The Mississippi Bar Association makes available a number of resources to Mississippi attorneys to assist them in meeting their ethical obligations toward their clients. For example, the MBA publishes Lawyer Trust Fund Guidelines and a Client Relations Handbook as well as a Professionalism Handbook. The Bar Association also sponsors annual ethics seminars. See www.msbar.org/professional responsibility.html .

The essence of avoiding lawyer liability is conscientious attention to the client's needs and open, honest relations with the client in all aspects of the legal representation.

E. Conclusion

There is a real potential for conflicts of interest to arise in attorney representation in construction litigation because of the multi-party nature of most construction cases. Clients can consent to conflicts, but the attorney can still not take a dual representation unless he reasonably believes the representations will not be adversely affected.
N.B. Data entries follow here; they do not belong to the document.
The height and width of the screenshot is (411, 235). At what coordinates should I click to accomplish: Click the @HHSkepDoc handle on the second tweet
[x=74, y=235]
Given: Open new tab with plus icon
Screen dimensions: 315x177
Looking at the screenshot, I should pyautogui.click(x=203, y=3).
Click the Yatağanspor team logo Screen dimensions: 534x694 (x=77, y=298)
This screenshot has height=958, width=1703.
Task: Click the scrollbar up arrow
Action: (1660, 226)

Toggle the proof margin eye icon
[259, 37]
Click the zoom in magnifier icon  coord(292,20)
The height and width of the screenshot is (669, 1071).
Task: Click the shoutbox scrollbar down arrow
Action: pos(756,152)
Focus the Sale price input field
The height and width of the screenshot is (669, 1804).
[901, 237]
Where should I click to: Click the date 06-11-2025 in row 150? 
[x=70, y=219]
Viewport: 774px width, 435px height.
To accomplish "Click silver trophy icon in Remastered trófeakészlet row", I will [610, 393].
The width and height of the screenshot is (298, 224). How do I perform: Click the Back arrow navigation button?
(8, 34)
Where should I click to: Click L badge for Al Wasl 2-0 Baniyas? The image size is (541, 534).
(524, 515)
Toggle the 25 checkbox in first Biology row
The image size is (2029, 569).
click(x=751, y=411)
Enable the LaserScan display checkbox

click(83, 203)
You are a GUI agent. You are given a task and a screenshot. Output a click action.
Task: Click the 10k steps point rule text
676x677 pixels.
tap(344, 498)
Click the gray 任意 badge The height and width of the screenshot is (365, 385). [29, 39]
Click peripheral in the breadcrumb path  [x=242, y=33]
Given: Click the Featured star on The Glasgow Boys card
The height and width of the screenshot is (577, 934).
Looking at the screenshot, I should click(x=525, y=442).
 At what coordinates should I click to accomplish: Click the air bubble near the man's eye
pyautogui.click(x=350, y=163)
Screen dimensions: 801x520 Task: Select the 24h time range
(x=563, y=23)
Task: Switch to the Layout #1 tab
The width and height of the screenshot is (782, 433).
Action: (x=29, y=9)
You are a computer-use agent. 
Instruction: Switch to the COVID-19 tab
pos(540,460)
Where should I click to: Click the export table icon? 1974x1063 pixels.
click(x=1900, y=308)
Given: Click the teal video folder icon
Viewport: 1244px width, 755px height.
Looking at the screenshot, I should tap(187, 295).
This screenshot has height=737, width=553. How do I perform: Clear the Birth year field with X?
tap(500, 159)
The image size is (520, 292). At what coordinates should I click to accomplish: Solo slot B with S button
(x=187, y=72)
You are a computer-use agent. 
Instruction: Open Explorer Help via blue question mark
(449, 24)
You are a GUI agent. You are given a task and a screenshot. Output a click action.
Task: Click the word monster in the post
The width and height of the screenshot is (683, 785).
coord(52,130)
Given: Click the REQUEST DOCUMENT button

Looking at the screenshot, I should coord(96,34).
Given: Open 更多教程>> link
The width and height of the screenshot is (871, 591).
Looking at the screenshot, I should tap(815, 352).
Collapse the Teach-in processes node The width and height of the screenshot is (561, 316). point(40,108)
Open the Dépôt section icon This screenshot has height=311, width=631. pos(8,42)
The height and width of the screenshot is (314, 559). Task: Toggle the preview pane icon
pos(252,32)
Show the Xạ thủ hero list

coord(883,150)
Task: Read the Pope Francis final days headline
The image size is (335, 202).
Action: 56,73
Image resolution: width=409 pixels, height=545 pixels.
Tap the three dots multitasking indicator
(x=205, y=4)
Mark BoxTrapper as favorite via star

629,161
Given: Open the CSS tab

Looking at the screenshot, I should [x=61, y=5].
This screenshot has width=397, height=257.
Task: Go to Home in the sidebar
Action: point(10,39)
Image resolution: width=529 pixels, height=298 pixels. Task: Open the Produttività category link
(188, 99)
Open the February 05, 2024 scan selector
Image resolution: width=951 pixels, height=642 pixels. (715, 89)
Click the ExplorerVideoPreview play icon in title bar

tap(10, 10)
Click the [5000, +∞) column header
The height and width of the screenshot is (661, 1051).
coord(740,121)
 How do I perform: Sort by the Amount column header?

A conflict presented by simultaneous representations is not resolved by the fact that the two representations concern totally different facts if the attorney and his firm are adverse to the client in one of the cases. It is better not to take on dual representations in a multi-party case, even if both clients are on the same side generally as co-defendants, if a real potential exists for conflicts to develop later on between clients' interests and cross claims might need to be filed at some point. A lawyer, though, can represent a new client against a former client if there is no relationship between the present and past actions and if the attorney has no information from the past representation that could be used in the current litigation. Attorneys should avoid going into business with the clients they represent. The attorney can accept a contingency fee in a construction law case, but the contingency fee contract must be in writing. The Mississippi Bar Association makes available a number of resources to attorneys to help them in understanding and meeting their ethical obligations toward their clients.